- **DOCUMENT SOURCE**
——

Rapport d’enquête sur la sécurité du transport maritime M19P0078

Collision avec un portique de déchargement
Navire porte-conteneurs Oakland Express, Terminal Fraser Surrey Docks (Colombie-Britannique)

Le Bureau de la sécurité des transports du Canada (BST) a enquêté sur cet événement dans le but de promouvoir la sécurité des transports. Le Bureau n’est pas habilité à attribuer ni à déterminer les responsabilités civiles ou pénales. Le présent rapport n’est pas créé pour être utilisé dans le contexte d’une procédure judiciaire, disciplinaire ou autre. Voir Propriété et utilisation du contenu.

——

(Données enregistrées)

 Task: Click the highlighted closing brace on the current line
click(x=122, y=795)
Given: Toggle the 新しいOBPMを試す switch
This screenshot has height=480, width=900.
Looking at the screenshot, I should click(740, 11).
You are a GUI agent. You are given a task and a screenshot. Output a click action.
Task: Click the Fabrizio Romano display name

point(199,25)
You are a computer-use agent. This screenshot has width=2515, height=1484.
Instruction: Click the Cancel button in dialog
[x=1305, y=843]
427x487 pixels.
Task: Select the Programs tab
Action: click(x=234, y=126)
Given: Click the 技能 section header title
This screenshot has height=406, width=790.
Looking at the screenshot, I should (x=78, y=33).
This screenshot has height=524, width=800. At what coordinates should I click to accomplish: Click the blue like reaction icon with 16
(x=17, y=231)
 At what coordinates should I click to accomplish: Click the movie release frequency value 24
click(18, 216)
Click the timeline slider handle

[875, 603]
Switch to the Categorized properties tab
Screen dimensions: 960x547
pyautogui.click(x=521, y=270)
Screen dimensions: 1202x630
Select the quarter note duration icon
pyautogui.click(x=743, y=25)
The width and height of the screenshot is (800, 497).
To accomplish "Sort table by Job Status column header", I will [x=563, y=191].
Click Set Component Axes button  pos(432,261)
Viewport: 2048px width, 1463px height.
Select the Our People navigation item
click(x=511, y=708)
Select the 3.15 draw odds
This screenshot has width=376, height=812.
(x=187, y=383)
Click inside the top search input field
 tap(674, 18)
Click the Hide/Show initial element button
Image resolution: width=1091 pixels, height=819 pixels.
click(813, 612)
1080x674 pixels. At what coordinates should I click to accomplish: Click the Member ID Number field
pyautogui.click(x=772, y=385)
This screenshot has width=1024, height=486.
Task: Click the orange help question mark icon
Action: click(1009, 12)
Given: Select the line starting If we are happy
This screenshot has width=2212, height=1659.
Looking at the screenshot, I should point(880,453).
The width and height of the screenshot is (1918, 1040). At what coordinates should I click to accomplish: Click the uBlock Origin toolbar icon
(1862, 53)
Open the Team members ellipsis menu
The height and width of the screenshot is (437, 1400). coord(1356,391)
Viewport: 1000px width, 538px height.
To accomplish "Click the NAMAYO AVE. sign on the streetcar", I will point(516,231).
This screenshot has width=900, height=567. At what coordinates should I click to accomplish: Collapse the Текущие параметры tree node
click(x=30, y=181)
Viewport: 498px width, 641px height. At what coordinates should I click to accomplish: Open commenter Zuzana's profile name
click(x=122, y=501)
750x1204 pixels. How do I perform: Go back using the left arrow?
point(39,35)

——

- **CONSIGNES ÉCRITES**
1/ Recopiez intégralement le rapport d'enquête sur la collision avec un portique de déchargement.
2/ Dans les données enregistrées, mettez sous forme de liste JSON de chaînes les lignes allant de celle qui contient "Given: Click the 技能 section header title" à celle qui contient "Action: click(1009, 12)", bornes comprises. Faites une chaîne par ligne et omettez les lignes vides.

- **RÉPONSES À L'EXERCICE**
1/
Rapport d’enquête sur la sécurité du transport maritime M19P0078

Collision avec un portique de déchargement
Navire porte-conteneurs Oakland Express, Terminal Fraser Surrey Docks (Colombie-Britannique)

Le Bureau de la sécurité des transports du Canada (BST) a enquêté sur cet événement dans le but de promouvoir la sécurité des transports. Le Bureau n’est pas habilité à attribuer ni à déterminer les responsabilités civiles ou pénales. Le présent rapport n’est pas créé pour être utilisé dans le contexte d’une procédure judiciaire, disciplinaire ou autre. Voir Propriété et utilisation du contenu.

2/
[
  "Given: Click the 技能 section header title",
  "This screenshot has height=406, width=790.",
  "Looking at the screenshot, I should (x=78, y=33).",
  "This screenshot has height=524, width=800. At what coordinates should I click to accomplish: Click the blue like reaction icon with 16",
  "(x=17, y=231)",
  " At what coordinates should I click to accomplish: Click the movie release frequency value 24",
  "click(18, 216)",
  "Click the timeline slider handle",
  "[875, 603]",
  "Switch to the Categorized properties tab",
  "Screen dimensions: 960x547",
  "pyautogui.click(x=521, y=270)",
  "Screen dimensions: 1202x630",
  "Select the quarter note duration icon",
  "pyautogui.click(x=743, y=25)",
  "The width and height of the screenshot is (800, 497).",
  "To accomplish \"Sort table by Job Status column header\", I will [x=563, y=191].",
  "Click Set Component Axes button  pos(432,261)",
  "Viewport: 2048px width, 1463px height.",
  "Select the Our People navigation item",
  "click(x=511, y=708)",
  "Select the 3.15 draw odds",
  "This screenshot has width=376, height=812.",
  "(x=187, y=383)",
  "Click inside the top search input field",
  " tap(674, 18)",
  "Click the Hide/Show initial element button",
  "Image resolution: width=1091 pixels, height=819 pixels.",
  "click(813, 612)",
  "1080x674 pixels. At what coordinates should I click to accomplish: Click the Member ID Number field",
  "pyautogui.click(x=772, y=385)",
  "This screenshot has width=1024, height=486.",
  "Task: Click the orange help question mark icon",
  "Action: click(1009, 12)"
]